At a news conference called yesterday to announce a citywide book drive, Baltimore Mayor Martin O'Malley paused and acknowledged a young man with a video camera who has become a constant presence at his public events.
"Everybody wave to Doug Duncan's camera," O'Malley told the audience, referring to his Democratic rival for governor, who had dispatched the campaign aide.
It is hardly the only thing Duncan is doing these days to get in O'Malley's face. The Montgomery County executive has challenged O'Malley's support of slot-machine gambling. He has questioned his commitment to the environment. And just last week, Duncan traveled to Baltimore to raise doubts about an O'Malley-backed plan to publicly finance a hotel there.
O'Malley, for the most part, has tried to brush off the barbs, focusing his firepower on Gov. Robert L. Ehrlich Jr., the Republican he hopes to replace next year. But yesterday, O'Malley pushed back with unprecedented vigor, calling Duncan "kind of desperate" and circulating new poll numbers that call into question Duncan's strength in his home county.
Aides to O'Malley, who has a sizable statewide lead in early polls, have expressed frustration with Duncan's attacks, which they characterize as distortions.
"It's unfortunate that over the past few weeks and months, Doug Duncan has waged an increasingly negative and desperate campaign," said Jonathan Epstein, O'Malley's campaign manager. "He sees the same numbers as everyone else is seeing. . . . He knows the only way to close the gap is by firing misleading and inaccurate negative attacks against Martin O'Malley."

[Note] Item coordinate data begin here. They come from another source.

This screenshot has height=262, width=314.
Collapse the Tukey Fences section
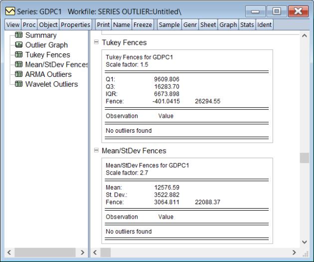point(96,43)
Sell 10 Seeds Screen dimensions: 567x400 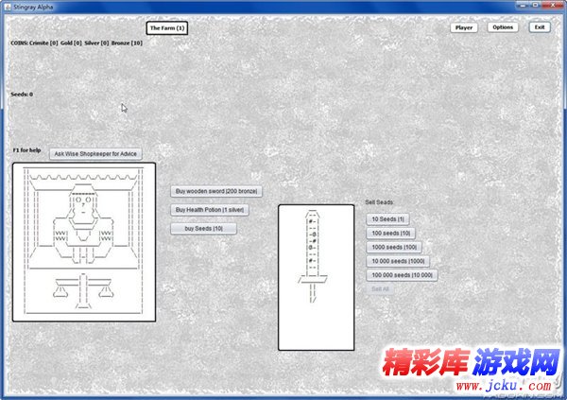click(387, 219)
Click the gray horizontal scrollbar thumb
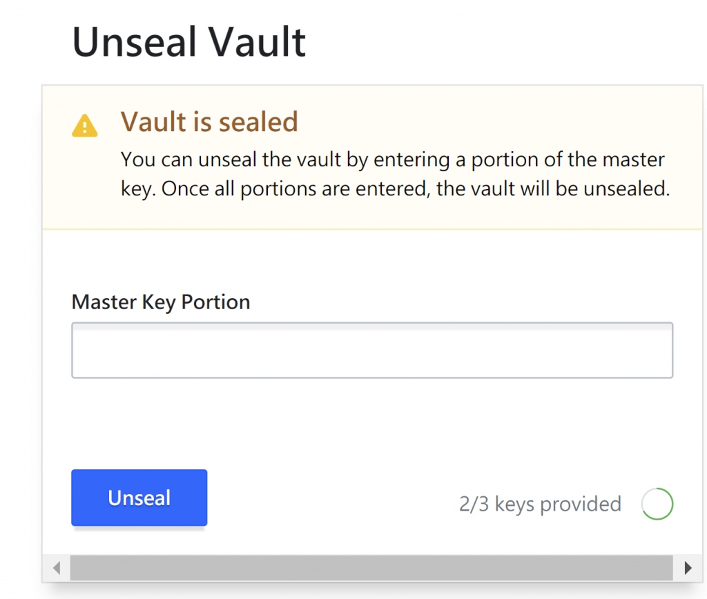 (x=371, y=568)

In an interview yesterday, Duncan said he is trying to raise issues important to the state -- and accused O'Malley of trying to duck them. "This campaign is going to be about issues and ideas, and whoever has the best ideas is going to win," Duncan said.

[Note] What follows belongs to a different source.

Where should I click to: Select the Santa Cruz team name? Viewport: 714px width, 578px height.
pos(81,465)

Scott Arceneaux, Duncan's campaign manager, said yesterday's events showed that "the mayor clearly wants a coronation and not an election."

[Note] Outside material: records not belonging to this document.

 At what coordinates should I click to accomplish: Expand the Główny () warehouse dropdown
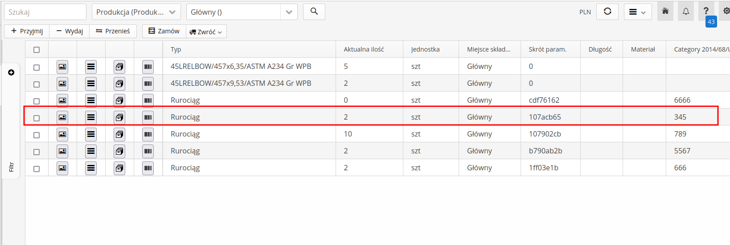coord(289,12)
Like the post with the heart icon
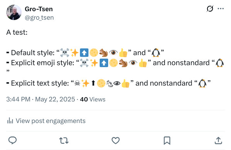This screenshot has width=231, height=150. point(116,140)
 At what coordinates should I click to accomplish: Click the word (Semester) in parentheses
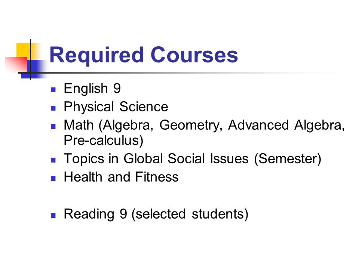[288, 158]
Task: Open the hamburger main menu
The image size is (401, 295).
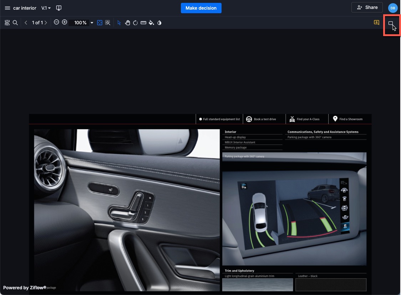Action: pyautogui.click(x=7, y=8)
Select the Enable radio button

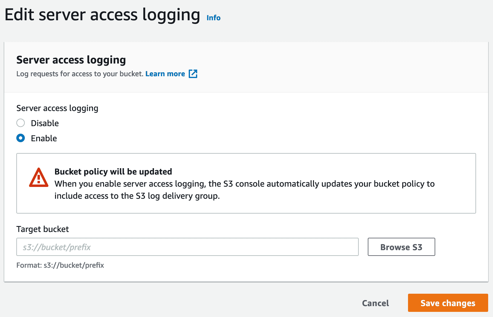21,138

The back-and-forth was prompted by a letter sent Tuesday to O'Malley's campaign. In it, Duncan challenged the mayor to join him in demanding that Ehrlich apologize for holding a recent fundraiser at a golf club that has had no black members in its 127-year history. O'Malley's campaign did not respond to the letter, and Ehrlich has not responded to Duncan's demand for an apology.
Asked about it yesterday, O'Malley told reporters that he has not held events at the Baltimore club and will not. But he also used the occasion to take a swipe at Duncan.
"He's kind of desperate and looking for opportunities to get his message out," O'Malley said.
Also yesterday, O'Malley's aides shared results of a poll conducted for his campaign with prominent Maryland Democrats. A memo about the findings was provided to The Washington Post by an O'Malley supporter in Montgomery County.
The poll, conducted last month by the GarinHartYang Research Group, showed O'Malley leading Duncan statewide, most significantly in the Baltimore region. The mayor's margin of support there was shown to be far greater than the support Duncan enjoyed in Montgomery.
"The survey finding is significant," the polling memo said, "because it suggests that Duncan will be hard-pressed to achieve the strong electoral support he requires from Montgomery County to make up for O'Malley's strong showing in the Baltimore region."
Aides to Duncan have acknowledged that he will need to carry Montgomery by a substantial margin to win the Democratic nomination. But Arceneaux played down O'Malley's numbers yesterday, saying he does not put much stock in polls taken more than a year before the primary.
Arceneaux rattled off several figures related to Baltimore's struggling schools and its crime rate, adding: "Those are the numbers we're going to be talking about."
O'Malley aides contend that much of Duncan's talk about the mayor's positions has been misleading. Duncan, for example, has said O'Malley "stands with Ehrlich" on legalizing slot-machine gambling. O'Malley has said he would support a limited number of slot machines at certain racetracks, including Pimlico in Baltimore. Ehrlich has backed more expansive plans.